本研究成果は、米国科学誌「The Journal of Neuroscience」に6月3日(木)午前6時(日本時間)[6月2日(水)午後5時(米国東部時間)]に掲載されました。

【タイトル】 “Mutually repulsive EphA7-EfnA5 organize region-to-region corticopontine projection by inhibiting collateral extension”
【著者名】 Tokuichi Iguchi1,2,3, Yuichiro Oka1,2,4, Misato Yasumura1, Minoru Omi2, Kazuki Kuroda2, Hideshi Yagi2, Min-Jue Xie2,4, Manabu Taniguchi1, Martin Bastmeyer5, Makoto Sato1,2,4,6,7
【所属】
1.大阪大学 大学院医学系研究科 解剖学講座(神経機能形態学)
2.福井大学 医学部形態機能医科学講座組織細胞形態学・神経科学領域
3.福井医療大学 保健医療学部看護学科
4.大阪大学 大学院連合小児発達学研究科こころの発達神経科学講座(分子生物遺伝学)
5.カールスルーエ工科大学(Department of Cell and Neurobiology, Zoological Institute)
6.大阪大学 大学院生命機能研究科
7.福井大学 こどものこころの発達研究センター

なお、本研究は、科学研究費補助金基盤研究(B)、基盤研究(C)、若手研究(B)、挑戦的萌芽研究、による支援を受けて行われました。

用語説明

EphA7(エフエー7)とEfnA5(エフリンエー5)

それぞれエフ受容体ファミリーとエフリンファミリーに属するタンパク質で、共に細胞膜に存在する。

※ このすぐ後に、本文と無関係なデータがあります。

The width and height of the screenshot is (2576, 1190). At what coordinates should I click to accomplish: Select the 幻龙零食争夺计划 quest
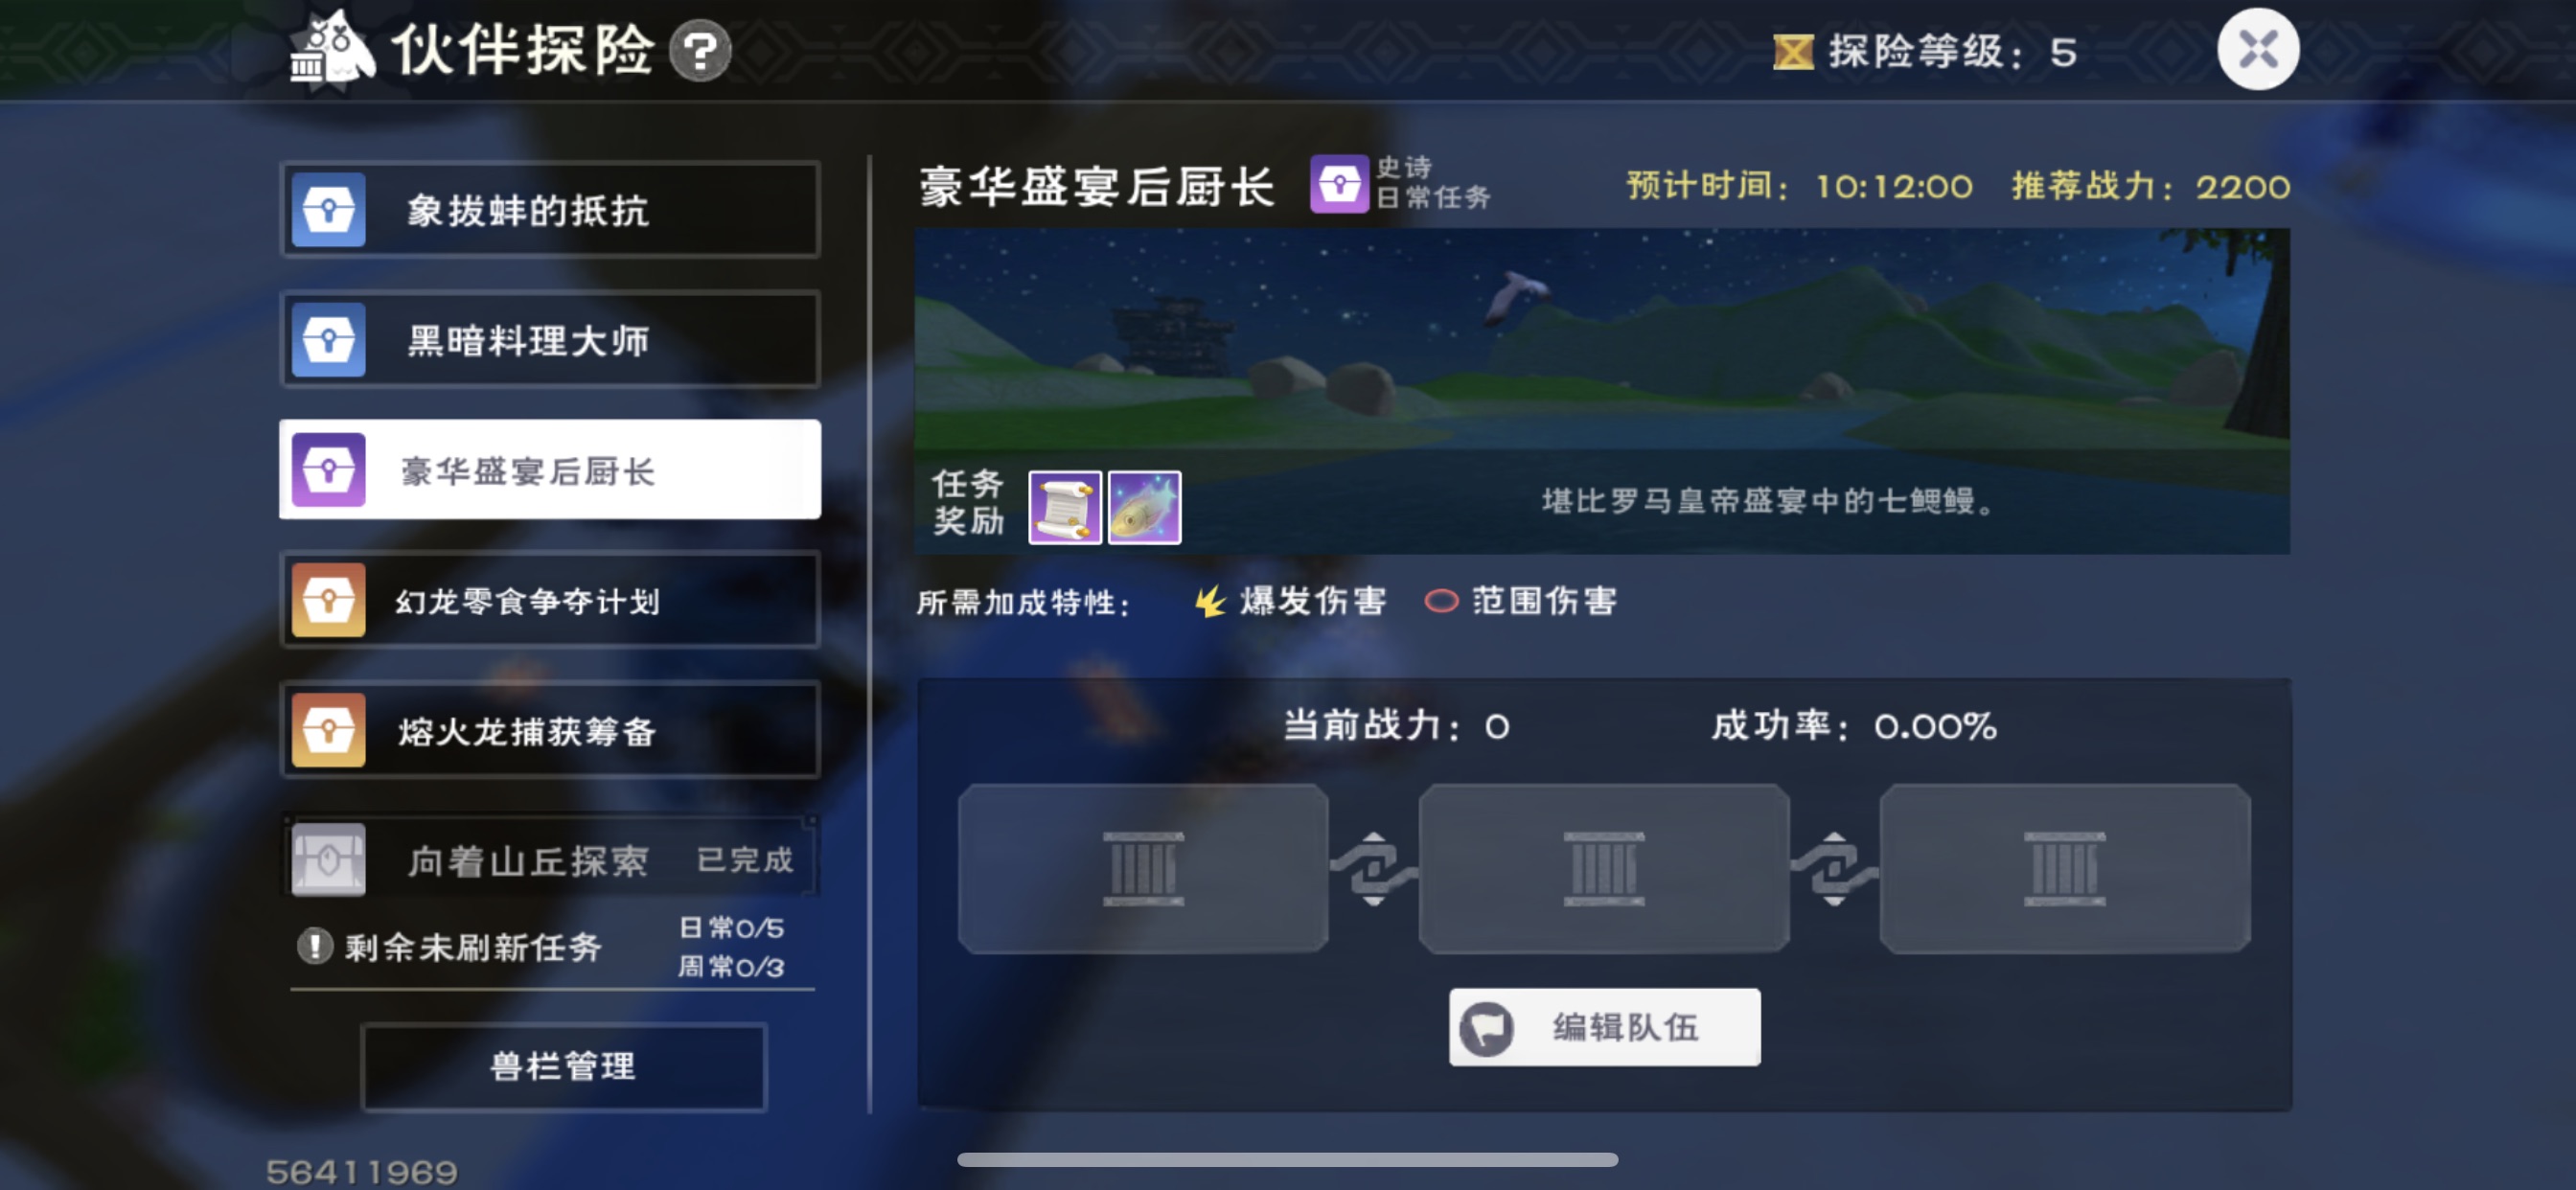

受容体とそれに結合するリガンドとして知られているが、シグナル伝達の方向は一方向ではなく両方向性に伝わる。つまり、隣り合った細胞にそれぞれの分子が発現し、結合した場合は、それぞれの分子を介して両方の細胞内に反発性のシグナルが伝達され、細胞は互いに離れるように働く。

皮質橋路

大脳皮質の様々な領域から出力して橋と呼ばれる脳領域の底部にある橋核に接続する回路。大脳皮質と小脳皮質を直接結ぶ神経回路はなく、この回路が両者の連関に重要な役割を果たす。橋核は大脳と小脳を結ぶ中継核として、小脳へと神経回路を接続する。大脳皮質からの運動指令のコピーを小脳に伝え、運動がなめらかに、正確に行うことができるように働く。また、大脳皮質からは運動野以外にも体性感覚野や視覚野からも神経回路が接続しており、運動機能以外にも様々な脳機能に関与していることが示唆されている。

機能領野

大脳皮質は、運動や体の感覚など、特定の機能を担う領域に区分されており、その区分された領域を機能領野とよぶ。また、大脳皮質と回路を作っている他の脳領域についても特定の機能に関係する領域ごとに区分されており、関連の強い機能領野と神経回路を形成している。視覚や嗅覚といった単一の機能領野と関連脳領域との結合では、軸索ガイダンス分子の濃度勾配にしたがったトポグラフィックな回路接続様式が知られているが、複数の機能領野からの出力回路が区分されて標的へ接続する仕組みはよくわかっていない。

軸索側枝

神経細胞は軸索と呼ばれる細長い一本の突起を伸ばし、他の神経細胞と接続することで脳内の神経回路が作られる。一部の軸索は、1対1ではなく、軸索の途中から“軸索側枝”とよばれる枝を伸ばすことで、複数の標的に回路を作ることができる。皮質橋路では、大脳皮質から脊髄へ伸びた皮質脊髄路軸索の途中から軸索側枝が橋核に伸び、橋核の神経細胞に接続することで回路が作られる。